> _Task instructions_
- a) In the passage on the class number formula, what do $h$ and $w$ denote?
- b) Transcribe the passage on the class number formula starting at "This post assumes" and ending at "class number formula.".
- c) Go on with the passage on the class number formula, picking up after its final sentence.
++++ Selected text
This post assumes familiarity with the concepts and notations of a first course in algebraic number theory.

The class number formula

Let $D$ be a positive integer which is either (a) squarefree and congruent to $3 \mod 4$ or (b) of the form $4D'$ , where $D'$ is squarefree and congruent to $1$ or $2 \mod 4$ . Let $R$ be $\mathbb{Z}[\frac{1+\sqrt{-D}}{2}]$ or $\mathbb{Z}[\sqrt{-D'}]$ respectively. Let $h$ and $w$ respectively be the class number and the number of units of $R$ . Let $\chi(k)$ be the Kronecker symbol $\left( \frac{-D}{k} \right)$ . (This is the same as the Jacobi symbol when $k$ is odd and positive, but it is defined for all integers. See the link for details.)

There are two formulas which I wish to discuss, and both of which I’ve heard called the class number formula.
++++++++
++++ Data section
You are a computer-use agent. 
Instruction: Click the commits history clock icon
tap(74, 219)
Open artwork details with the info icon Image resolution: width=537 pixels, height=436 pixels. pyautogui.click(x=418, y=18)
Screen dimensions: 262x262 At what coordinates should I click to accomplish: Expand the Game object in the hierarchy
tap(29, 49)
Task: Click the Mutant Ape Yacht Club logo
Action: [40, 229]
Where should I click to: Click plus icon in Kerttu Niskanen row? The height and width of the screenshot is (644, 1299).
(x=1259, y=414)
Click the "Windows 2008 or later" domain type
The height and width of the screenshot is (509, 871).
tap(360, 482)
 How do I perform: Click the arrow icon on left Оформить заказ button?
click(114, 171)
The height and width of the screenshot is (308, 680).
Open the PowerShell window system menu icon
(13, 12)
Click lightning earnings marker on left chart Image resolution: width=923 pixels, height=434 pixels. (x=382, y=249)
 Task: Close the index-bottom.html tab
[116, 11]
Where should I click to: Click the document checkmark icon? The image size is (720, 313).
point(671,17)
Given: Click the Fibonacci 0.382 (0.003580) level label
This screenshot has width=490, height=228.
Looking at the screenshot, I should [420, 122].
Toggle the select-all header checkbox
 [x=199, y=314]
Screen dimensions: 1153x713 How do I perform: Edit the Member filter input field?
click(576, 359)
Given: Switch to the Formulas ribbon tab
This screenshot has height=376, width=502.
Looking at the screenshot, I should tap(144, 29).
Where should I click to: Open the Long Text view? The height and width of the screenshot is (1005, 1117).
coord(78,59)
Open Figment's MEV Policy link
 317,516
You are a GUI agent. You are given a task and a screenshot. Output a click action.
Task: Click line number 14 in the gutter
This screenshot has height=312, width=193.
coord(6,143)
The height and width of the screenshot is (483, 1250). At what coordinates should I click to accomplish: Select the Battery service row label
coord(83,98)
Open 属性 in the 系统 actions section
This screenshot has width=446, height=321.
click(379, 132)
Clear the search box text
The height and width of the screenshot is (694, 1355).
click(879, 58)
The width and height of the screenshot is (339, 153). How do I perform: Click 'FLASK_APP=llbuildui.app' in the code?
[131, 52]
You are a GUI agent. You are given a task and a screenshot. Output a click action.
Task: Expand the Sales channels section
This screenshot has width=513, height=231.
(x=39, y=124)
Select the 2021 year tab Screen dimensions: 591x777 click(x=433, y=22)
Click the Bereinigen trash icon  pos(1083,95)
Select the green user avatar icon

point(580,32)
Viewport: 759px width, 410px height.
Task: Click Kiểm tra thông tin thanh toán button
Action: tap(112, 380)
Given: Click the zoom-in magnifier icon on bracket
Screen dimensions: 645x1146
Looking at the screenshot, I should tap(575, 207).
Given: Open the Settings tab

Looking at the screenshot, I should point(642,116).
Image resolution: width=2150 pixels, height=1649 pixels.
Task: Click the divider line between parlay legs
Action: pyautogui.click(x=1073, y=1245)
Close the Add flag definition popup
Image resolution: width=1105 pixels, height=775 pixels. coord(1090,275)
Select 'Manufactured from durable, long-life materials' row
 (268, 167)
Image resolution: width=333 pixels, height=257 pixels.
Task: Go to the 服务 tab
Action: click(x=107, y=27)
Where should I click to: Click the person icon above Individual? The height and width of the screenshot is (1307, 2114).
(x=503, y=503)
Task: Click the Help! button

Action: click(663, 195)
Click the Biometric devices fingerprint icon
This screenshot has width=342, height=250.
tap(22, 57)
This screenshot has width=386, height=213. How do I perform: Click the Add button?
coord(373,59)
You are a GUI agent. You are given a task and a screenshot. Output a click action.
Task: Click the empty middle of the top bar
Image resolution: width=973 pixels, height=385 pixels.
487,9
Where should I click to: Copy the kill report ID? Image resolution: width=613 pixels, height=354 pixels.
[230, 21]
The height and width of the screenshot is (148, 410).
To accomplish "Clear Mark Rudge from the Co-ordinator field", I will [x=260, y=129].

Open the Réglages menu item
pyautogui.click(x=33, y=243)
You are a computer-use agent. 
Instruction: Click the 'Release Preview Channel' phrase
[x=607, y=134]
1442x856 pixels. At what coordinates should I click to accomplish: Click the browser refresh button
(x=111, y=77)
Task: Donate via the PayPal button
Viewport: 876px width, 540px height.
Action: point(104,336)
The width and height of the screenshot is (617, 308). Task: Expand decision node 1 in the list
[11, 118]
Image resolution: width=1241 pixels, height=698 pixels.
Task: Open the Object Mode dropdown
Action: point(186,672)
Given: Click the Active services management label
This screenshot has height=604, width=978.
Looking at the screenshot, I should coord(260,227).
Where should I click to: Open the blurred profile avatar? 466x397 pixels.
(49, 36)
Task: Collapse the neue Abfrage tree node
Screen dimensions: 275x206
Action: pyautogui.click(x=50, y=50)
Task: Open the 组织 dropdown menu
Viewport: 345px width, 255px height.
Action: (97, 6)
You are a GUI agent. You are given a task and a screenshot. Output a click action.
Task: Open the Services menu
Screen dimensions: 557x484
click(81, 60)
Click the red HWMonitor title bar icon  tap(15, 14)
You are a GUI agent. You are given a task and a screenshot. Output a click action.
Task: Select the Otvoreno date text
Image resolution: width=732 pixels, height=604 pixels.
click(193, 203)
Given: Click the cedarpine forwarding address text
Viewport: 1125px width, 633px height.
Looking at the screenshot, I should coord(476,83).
++++++++
> _Task-by-task answers_
- a) $h$ is the class number of $R$ and $w$ is the number of units of $R$.

- b)
This post assumes familiarity with the concepts and notations of a first course in algebraic number theory.

The class number formula

Let $D$ be a positive integer which is either (a) squarefree and congruent to $3 \mod 4$ or (b) of the form $4D'$ , where $D'$ is squarefree and congruent to $1$ or $2 \mod 4$ . Let $R$ be $\mathbb{Z}[\frac{1+\sqrt{-D}}{2}]$ or $\mathbb{Z}[\sqrt{-D'}]$ respectively. Let $h$ and $w$ respectively be the class number and the number of units of $R$ . Let $\chi(k)$ be the Kronecker symbol $\left( \frac{-D}{k} \right)$ . (This is the same as the Jacobi symbol when $k$ is odd and positive, but it is defined for all integers. See the link for details.)

There are two formulas which I wish to discuss, and both of which I’ve heard called the class number formula.

- c)
$\displaystyle{ \sum_{k=1}^{\infty} \frac{\chi(k)}{k} = \frac{2 \pi h}{\sqrt{D} w} }. \quad (1)$

$\displaystyle{ \mathrm{Cesaro} \! \sum_{k=1}^{\infty} \chi(k) = \frac{2 h}{w} }. \quad (2)$

The Cesaro sum in $(2)$ can be, and often is, rewritten into a finite sum. I’ll discuss this below, but I’ve become convinced that the Cesaro sum is the most natural formulation.

Until this week, all the proofs I knew obtained the equation $(1)$ in a reasonably motivated way. They then proved that $\sum_{k=1}^{\infty} \chi(k) / k = (\pi/\sqrt{D}) \mathrm{Cesaro} \! \sum_{k=1}^{\infty} \chi(k)$ in some mysterious way: either by proving the functional equation for $L(s, \chi)$ , or by manipulations with Gauss sums. This is particular odd when one considers that equation $(2)$ is simpler than $(1)$ , and (after a little rewriting) can be made into a purely rational expression, with no limits or transcendental quantities at all. The first thing that fascinated me about Orde’s paper is that he gets $(2)$ directly, without passing through $(1)$ . In this post, we will prove both $(1)$ and $(2)$ directly.

Examples

If $D=4$ , then $R=\mathbb{Z}[i]$ , $h=1$ and $w=4$ . The character $\chi$ periodically repeats

$\displaystyle{1,\ 0,\ -1,\ 0,\ 1,\ 0,\ -1,\ 0,\ \ldots}$ .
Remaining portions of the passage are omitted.